Work required - Render the material from the line with "1851x1234 pixels. How" to the line with "tap(23, 151)" as a two-column CSV with the headers instruction and answer, one row per instruction. Place each value in a single quoted field and replace any line breaks with spaces.

□ □ □

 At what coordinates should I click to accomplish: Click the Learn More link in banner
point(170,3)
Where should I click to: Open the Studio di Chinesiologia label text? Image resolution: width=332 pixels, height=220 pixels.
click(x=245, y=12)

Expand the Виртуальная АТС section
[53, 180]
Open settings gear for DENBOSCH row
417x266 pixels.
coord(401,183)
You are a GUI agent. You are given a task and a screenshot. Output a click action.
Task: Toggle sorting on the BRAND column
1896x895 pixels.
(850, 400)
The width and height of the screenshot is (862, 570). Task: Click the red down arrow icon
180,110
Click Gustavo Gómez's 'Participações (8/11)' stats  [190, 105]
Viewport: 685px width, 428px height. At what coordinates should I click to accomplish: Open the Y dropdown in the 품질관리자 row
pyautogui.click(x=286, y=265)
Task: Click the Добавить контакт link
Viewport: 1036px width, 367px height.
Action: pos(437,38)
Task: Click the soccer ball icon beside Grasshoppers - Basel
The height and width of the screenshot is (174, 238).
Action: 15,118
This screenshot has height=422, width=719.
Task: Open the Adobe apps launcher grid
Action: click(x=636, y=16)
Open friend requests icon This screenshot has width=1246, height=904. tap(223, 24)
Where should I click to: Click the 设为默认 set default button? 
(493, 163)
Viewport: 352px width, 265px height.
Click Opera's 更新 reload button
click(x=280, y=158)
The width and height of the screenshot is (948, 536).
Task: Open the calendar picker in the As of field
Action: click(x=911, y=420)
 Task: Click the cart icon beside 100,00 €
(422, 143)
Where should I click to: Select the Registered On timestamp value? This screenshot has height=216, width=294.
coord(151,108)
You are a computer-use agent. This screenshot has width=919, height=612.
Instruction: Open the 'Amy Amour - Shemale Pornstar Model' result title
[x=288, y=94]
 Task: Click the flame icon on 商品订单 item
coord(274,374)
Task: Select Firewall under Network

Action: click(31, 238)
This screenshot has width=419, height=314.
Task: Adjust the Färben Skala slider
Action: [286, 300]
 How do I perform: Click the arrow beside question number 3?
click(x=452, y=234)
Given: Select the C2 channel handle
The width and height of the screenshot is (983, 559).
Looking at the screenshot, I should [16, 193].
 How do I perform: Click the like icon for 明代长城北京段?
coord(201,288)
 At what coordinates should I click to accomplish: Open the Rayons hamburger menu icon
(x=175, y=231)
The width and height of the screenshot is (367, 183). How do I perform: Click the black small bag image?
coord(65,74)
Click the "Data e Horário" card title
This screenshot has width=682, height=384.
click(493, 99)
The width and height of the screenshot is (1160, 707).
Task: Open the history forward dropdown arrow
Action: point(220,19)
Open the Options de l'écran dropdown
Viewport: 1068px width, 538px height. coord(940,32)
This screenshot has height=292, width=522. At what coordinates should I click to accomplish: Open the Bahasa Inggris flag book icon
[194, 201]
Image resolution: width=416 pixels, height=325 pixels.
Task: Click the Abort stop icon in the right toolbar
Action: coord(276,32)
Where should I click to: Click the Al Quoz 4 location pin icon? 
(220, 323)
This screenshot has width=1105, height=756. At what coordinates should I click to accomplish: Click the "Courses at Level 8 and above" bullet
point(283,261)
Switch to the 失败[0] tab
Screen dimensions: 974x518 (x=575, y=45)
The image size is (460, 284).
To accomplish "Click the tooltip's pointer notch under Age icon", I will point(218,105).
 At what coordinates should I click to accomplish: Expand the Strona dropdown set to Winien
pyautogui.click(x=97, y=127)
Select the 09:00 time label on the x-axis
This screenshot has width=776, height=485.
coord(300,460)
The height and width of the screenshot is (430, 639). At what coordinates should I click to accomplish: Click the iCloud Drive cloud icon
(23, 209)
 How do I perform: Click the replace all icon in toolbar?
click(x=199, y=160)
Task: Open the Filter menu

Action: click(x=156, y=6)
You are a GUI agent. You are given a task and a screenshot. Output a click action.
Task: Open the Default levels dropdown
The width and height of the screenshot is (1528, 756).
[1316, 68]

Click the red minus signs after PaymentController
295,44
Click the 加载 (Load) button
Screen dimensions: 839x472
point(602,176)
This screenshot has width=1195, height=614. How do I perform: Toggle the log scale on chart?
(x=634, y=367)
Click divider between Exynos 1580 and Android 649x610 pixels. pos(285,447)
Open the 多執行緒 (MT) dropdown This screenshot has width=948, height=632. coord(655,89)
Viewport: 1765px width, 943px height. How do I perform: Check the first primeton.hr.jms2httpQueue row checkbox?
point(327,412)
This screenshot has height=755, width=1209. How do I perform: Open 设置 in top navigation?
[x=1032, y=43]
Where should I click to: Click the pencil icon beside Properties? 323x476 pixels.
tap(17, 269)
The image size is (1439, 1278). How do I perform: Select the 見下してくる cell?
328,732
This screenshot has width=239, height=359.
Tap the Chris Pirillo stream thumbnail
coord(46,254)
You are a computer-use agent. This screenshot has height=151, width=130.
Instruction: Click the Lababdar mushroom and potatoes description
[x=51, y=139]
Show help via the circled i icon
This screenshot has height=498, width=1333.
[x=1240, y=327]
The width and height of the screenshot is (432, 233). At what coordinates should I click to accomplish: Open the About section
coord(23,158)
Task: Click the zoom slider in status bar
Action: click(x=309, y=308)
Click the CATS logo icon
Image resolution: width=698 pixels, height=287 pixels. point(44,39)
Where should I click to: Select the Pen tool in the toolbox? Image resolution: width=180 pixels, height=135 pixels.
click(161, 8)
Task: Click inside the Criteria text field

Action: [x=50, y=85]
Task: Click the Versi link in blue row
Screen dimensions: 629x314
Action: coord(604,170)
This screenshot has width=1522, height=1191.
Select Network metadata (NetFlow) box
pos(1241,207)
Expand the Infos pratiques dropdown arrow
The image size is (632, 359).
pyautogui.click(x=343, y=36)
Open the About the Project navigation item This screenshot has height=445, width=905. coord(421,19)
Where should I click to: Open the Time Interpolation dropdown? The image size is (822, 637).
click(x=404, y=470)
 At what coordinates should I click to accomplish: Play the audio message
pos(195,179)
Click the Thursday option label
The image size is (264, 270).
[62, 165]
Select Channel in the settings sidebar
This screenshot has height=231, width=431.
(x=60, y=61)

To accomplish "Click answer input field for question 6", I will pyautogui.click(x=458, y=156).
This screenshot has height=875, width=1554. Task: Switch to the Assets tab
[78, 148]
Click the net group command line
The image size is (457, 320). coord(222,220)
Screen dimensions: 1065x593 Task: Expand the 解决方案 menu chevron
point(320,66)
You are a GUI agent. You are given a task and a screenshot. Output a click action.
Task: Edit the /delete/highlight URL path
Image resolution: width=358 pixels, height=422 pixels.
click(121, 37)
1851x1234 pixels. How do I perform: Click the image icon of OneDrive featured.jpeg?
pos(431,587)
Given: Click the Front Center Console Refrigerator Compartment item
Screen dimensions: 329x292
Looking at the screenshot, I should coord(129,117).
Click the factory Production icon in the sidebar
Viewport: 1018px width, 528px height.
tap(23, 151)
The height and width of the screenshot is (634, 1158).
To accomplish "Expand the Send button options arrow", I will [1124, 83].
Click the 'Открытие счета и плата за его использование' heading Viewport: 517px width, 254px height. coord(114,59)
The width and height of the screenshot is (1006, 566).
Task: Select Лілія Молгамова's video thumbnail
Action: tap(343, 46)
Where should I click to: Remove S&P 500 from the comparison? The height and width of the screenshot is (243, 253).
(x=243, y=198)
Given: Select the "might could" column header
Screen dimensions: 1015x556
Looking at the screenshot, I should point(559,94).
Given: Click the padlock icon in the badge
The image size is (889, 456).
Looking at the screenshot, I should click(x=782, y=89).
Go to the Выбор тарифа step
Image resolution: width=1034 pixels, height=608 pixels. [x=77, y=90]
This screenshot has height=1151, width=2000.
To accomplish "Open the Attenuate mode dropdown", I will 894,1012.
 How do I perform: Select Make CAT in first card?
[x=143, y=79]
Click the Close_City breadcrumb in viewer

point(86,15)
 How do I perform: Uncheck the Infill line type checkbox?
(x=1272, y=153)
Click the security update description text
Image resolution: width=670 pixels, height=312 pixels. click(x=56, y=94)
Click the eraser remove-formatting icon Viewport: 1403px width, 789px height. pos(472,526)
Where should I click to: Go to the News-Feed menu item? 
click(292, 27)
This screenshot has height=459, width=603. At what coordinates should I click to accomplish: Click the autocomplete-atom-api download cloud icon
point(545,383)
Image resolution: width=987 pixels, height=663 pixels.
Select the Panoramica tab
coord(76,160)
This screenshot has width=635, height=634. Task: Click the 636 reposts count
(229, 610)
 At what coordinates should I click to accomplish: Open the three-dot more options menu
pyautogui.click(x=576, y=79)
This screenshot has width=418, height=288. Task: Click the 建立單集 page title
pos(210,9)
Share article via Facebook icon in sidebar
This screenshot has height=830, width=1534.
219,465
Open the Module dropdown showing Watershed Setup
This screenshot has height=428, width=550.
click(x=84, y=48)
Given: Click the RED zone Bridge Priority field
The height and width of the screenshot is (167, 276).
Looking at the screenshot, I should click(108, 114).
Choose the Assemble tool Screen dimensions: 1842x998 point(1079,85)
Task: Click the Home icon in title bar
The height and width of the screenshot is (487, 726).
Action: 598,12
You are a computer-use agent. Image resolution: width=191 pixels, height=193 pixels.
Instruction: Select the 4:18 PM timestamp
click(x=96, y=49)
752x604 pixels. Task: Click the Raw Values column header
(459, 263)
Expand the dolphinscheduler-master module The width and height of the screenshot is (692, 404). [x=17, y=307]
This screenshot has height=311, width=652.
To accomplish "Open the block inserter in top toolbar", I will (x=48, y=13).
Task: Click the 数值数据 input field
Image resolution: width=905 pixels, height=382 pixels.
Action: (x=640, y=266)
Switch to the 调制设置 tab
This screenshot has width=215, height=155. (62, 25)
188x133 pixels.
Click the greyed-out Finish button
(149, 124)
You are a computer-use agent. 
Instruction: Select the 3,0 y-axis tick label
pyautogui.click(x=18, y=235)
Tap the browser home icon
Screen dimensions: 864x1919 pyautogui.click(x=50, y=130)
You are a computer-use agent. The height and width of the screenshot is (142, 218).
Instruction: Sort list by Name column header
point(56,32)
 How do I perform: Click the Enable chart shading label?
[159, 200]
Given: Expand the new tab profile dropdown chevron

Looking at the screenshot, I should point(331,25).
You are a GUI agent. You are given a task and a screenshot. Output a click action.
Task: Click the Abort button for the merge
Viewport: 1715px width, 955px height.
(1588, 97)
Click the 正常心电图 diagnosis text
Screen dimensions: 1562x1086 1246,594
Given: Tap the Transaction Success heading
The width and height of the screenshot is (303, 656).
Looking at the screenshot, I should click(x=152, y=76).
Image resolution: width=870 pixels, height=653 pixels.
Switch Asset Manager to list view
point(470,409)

□ □ □

Task result -
instruction,answer
"1851x1234 pixels. How do I perform: Click the image icon of OneDrive featured.jpeg?","pos(431,587)"
"Given: Click the Front Center Console Refrigerator Compartment item Screen dimensions: 329x292","Looking at the screenshot, I should coord(129,117)."
"Click the factory Production icon in the sidebar Viewport: 1018px width, 528px height.","tap(23, 151)"